I think I read that honey bears have the worst teeth/cavities due to all the honey they eat

Pfft! Tell that to Pooh Bear! Wink

user1487175389 · 28/06/2017 17:07

If Wholemeal seedy bread, Sunflower margarine and honey, you can feel pretty smug about the nutritional value, I reckon. Grin

NoSquirrels · 28/06/2017 17:09

A bunfight over honey - a hunny-bunny-fight? Grin

BitOutOfPractice · 28/06/2017 17:10

AwaywiththePixies27 I think you need to RTFT. Now brace yourself, bad news, Winne The Pooh is dead

SwissChristmasMuseum · 28/06/2017 17:10

Surely all that matters is how much - or how little - crap is consumed overall? And I can't believe anyone doesn't actually know what constitutes crap in this day and age.

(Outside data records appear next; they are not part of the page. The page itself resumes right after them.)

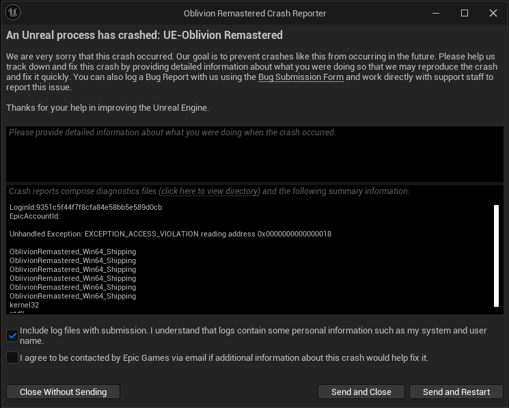Uncheck Include log files with submission
The height and width of the screenshot is (408, 509).
coord(12,336)
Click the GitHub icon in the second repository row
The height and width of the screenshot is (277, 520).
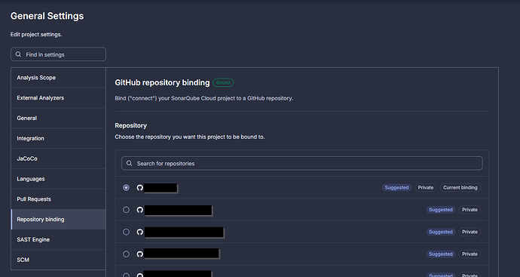click(x=140, y=210)
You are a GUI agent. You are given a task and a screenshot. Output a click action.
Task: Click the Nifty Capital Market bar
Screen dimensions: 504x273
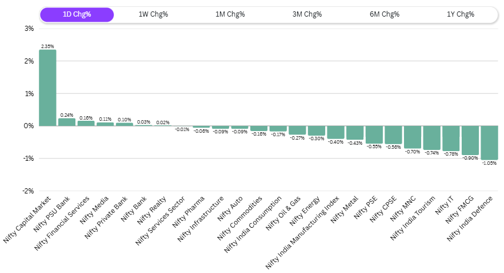pyautogui.click(x=47, y=88)
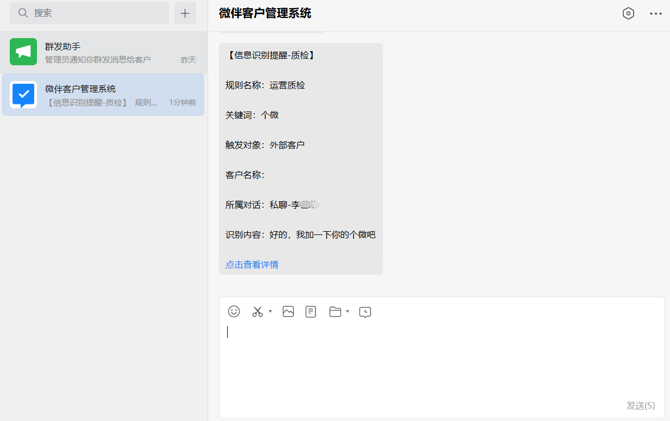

I'd like to know more about the "foreign" DH's eating habits. A lot of countries still get it right for the moment.

Screwinthetuna · 28/06/2017 17:11

Well this has inspired me to go and buy some honey as my children have never tried it (thanks to the botulism scaremongering, I've been too paranoid).
I would love it if my DS ate toast with honey rather than chocolate wheetos Hmm. I might even try to be a good mother and put it in my DD's porridge instead of her usual white sugar Grin

AwaywiththePixies27 · 28/06/2017 17:11
Shock
FizbotheClown · 28/06/2017 17:11

Can we have a link to the 70% of over 35s are obese/ overweight comment please.

BitOutOfPractice · 28/06/2017 17:13

I'm sorry, Pixies Thanks it came as a shock to us all. It was something to do with a poor diet Sad

NoSquirrels · 28/06/2017 17:13

Unrelatedly, but in Bear news, Michael Bond, creator of Paddington and his marmalade sarnies, has died.

IfNot · 28/06/2017 17:14

I have a big slab of bread with Winnie the Pooh-like amounts of honey on the regular. I give it to my child too. Please don't call the social. He's really thin! malnourished I expect.

BitOutOfPractice · 28/06/2017 17:14

The information about how many Brits are overweight and obese is here on the NHS site

"In England, 24.8% of adults are obese and 61.7% are either overweight or obese"

NoSquirrels · 28/06/2017 17:15

Bond was 91 - although no reports to say if the sugary breakfast preserve of choice contributed to his long life or, indeed, his death.

SwissChristmasMuseum · 28/06/2017 17:16

That's enough to make other countries' eating habits a matter of interest in itself then.